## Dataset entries
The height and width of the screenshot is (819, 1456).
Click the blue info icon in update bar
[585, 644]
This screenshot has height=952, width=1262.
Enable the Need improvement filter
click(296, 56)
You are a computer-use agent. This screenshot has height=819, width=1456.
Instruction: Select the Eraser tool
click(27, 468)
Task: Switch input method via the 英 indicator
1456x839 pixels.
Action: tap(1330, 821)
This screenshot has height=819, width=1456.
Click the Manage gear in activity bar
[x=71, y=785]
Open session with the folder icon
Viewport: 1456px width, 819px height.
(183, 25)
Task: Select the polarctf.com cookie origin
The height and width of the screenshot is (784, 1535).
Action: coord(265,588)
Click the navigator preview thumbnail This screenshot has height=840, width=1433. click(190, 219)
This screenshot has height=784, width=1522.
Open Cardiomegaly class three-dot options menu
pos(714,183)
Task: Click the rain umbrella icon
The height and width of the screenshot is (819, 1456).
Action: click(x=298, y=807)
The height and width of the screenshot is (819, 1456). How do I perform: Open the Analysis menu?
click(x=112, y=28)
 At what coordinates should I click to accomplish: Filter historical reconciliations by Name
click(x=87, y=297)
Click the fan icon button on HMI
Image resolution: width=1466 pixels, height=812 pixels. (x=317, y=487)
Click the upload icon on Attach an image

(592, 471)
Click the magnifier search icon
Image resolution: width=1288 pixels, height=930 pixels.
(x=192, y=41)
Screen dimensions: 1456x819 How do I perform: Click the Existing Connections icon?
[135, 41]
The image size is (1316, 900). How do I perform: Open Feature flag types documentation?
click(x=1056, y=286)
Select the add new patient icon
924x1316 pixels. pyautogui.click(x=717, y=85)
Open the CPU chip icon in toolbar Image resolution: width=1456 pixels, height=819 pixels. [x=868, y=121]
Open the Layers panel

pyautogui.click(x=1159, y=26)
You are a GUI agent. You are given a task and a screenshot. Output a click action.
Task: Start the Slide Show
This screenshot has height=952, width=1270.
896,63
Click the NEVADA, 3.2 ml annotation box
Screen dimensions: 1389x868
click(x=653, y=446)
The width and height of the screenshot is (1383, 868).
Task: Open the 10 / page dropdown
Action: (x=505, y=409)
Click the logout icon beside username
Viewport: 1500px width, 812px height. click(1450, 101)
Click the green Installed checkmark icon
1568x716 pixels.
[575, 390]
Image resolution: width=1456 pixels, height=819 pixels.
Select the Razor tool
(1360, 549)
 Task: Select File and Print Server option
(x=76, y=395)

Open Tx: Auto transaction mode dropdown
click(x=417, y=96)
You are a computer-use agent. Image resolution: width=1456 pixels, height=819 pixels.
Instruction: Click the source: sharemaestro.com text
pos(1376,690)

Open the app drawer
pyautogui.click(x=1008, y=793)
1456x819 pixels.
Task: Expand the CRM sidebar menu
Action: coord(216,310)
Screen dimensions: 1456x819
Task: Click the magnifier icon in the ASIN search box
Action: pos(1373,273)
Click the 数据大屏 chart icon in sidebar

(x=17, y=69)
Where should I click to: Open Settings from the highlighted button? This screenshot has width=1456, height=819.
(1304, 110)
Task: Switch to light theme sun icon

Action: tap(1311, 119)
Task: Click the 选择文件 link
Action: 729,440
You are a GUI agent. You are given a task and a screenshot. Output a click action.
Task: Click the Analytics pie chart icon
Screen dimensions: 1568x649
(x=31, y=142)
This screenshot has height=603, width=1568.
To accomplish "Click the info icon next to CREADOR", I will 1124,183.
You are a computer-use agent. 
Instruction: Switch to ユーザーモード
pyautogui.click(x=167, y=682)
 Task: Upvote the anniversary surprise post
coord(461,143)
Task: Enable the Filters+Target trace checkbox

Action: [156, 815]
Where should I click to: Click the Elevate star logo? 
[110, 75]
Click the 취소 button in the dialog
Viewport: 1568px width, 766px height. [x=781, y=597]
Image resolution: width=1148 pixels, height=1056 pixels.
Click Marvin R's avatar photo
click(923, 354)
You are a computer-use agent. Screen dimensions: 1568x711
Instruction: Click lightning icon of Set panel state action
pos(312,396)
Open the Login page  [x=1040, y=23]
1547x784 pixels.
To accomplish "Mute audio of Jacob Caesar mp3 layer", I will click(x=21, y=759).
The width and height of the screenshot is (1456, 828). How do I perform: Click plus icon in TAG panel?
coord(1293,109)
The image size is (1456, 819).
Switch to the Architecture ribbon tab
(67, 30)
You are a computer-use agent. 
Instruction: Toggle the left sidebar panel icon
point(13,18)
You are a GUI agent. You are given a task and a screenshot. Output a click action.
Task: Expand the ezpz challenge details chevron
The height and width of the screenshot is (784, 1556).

## Exercise details
Your answer should be the data above, retyped in full and unaltered.

## Answer for this exercise
The height and width of the screenshot is (819, 1456).
Click the blue info icon in update bar
[585, 644]
This screenshot has height=952, width=1262.
Enable the Need improvement filter
click(296, 56)
You are a computer-use agent. This screenshot has height=819, width=1456.
Instruction: Select the Eraser tool
click(27, 468)
Task: Switch input method via the 英 indicator
1456x839 pixels.
Action: tap(1330, 821)
This screenshot has height=819, width=1456.
Click the Manage gear in activity bar
[x=71, y=785]
Open session with the folder icon
Viewport: 1456px width, 819px height.
(183, 25)
Task: Select the polarctf.com cookie origin
The height and width of the screenshot is (784, 1535).
Action: coord(265,588)
Click the navigator preview thumbnail This screenshot has height=840, width=1433. click(190, 219)
This screenshot has height=784, width=1522.
Open Cardiomegaly class three-dot options menu
pos(714,183)
Task: Click the rain umbrella icon
The height and width of the screenshot is (819, 1456).
Action: click(x=298, y=807)
The height and width of the screenshot is (819, 1456). How do I perform: Open the Analysis menu?
click(x=112, y=28)
 At what coordinates should I click to accomplish: Filter historical reconciliations by Name
click(x=87, y=297)
Click the fan icon button on HMI
Image resolution: width=1466 pixels, height=812 pixels. (x=317, y=487)
Click the upload icon on Attach an image

(592, 471)
Click the magnifier search icon
Image resolution: width=1288 pixels, height=930 pixels.
(x=192, y=41)
Screen dimensions: 1456x819 How do I perform: Click the Existing Connections icon?
[135, 41]
The image size is (1316, 900). How do I perform: Open Feature flag types documentation?
click(x=1056, y=286)
Select the add new patient icon
924x1316 pixels. pyautogui.click(x=717, y=85)
Open the CPU chip icon in toolbar Image resolution: width=1456 pixels, height=819 pixels. [x=868, y=121]
Open the Layers panel

pyautogui.click(x=1159, y=26)
You are a GUI agent. You are given a task and a screenshot. Output a click action.
Task: Start the Slide Show
This screenshot has height=952, width=1270.
896,63
Click the NEVADA, 3.2 ml annotation box
Screen dimensions: 1389x868
click(x=653, y=446)
The width and height of the screenshot is (1383, 868).
Task: Open the 10 / page dropdown
Action: (x=505, y=409)
Click the logout icon beside username
Viewport: 1500px width, 812px height. click(1450, 101)
Click the green Installed checkmark icon
1568x716 pixels.
[575, 390]
Image resolution: width=1456 pixels, height=819 pixels.
Select the Razor tool
(1360, 549)
 Task: Select File and Print Server option
(x=76, y=395)

Open Tx: Auto transaction mode dropdown
click(x=417, y=96)
You are a computer-use agent. Image resolution: width=1456 pixels, height=819 pixels.
Instruction: Click the source: sharemaestro.com text
pos(1376,690)

Open the app drawer
pyautogui.click(x=1008, y=793)
1456x819 pixels.
Task: Expand the CRM sidebar menu
Action: coord(216,310)
Screen dimensions: 1456x819
Task: Click the magnifier icon in the ASIN search box
Action: pos(1373,273)
Click the 数据大屏 chart icon in sidebar

(x=17, y=69)
Where should I click to: Open Settings from the highlighted button? This screenshot has width=1456, height=819.
(1304, 110)
Task: Switch to light theme sun icon

Action: tap(1311, 119)
Task: Click the 选择文件 link
Action: 729,440
You are a GUI agent. You are given a task and a screenshot. Output a click action.
Task: Click the Analytics pie chart icon
Screen dimensions: 1568x649
(x=31, y=142)
This screenshot has height=603, width=1568.
To accomplish "Click the info icon next to CREADOR", I will 1124,183.
You are a computer-use agent. 
Instruction: Switch to ユーザーモード
pyautogui.click(x=167, y=682)
 Task: Upvote the anniversary surprise post
coord(461,143)
Task: Enable the Filters+Target trace checkbox

Action: [156, 815]
Where should I click to: Click the Elevate star logo? 
[110, 75]
Click the 취소 button in the dialog
Viewport: 1568px width, 766px height. [x=781, y=597]
Image resolution: width=1148 pixels, height=1056 pixels.
Click Marvin R's avatar photo
click(923, 354)
You are a computer-use agent. Screen dimensions: 1568x711
Instruction: Click lightning icon of Set panel state action
pos(312,396)
Open the Login page  [x=1040, y=23]
1547x784 pixels.
To accomplish "Mute audio of Jacob Caesar mp3 layer", I will click(x=21, y=759).
The width and height of the screenshot is (1456, 828). How do I perform: Click plus icon in TAG panel?
coord(1293,109)
The image size is (1456, 819).
Switch to the Architecture ribbon tab
(67, 30)
You are a computer-use agent. 
Instruction: Toggle the left sidebar panel icon
point(13,18)
You are a GUI agent. You are given a task and a screenshot. Output a click action.
Task: Expand the ezpz challenge details chevron
The height and width of the screenshot is (784, 1556).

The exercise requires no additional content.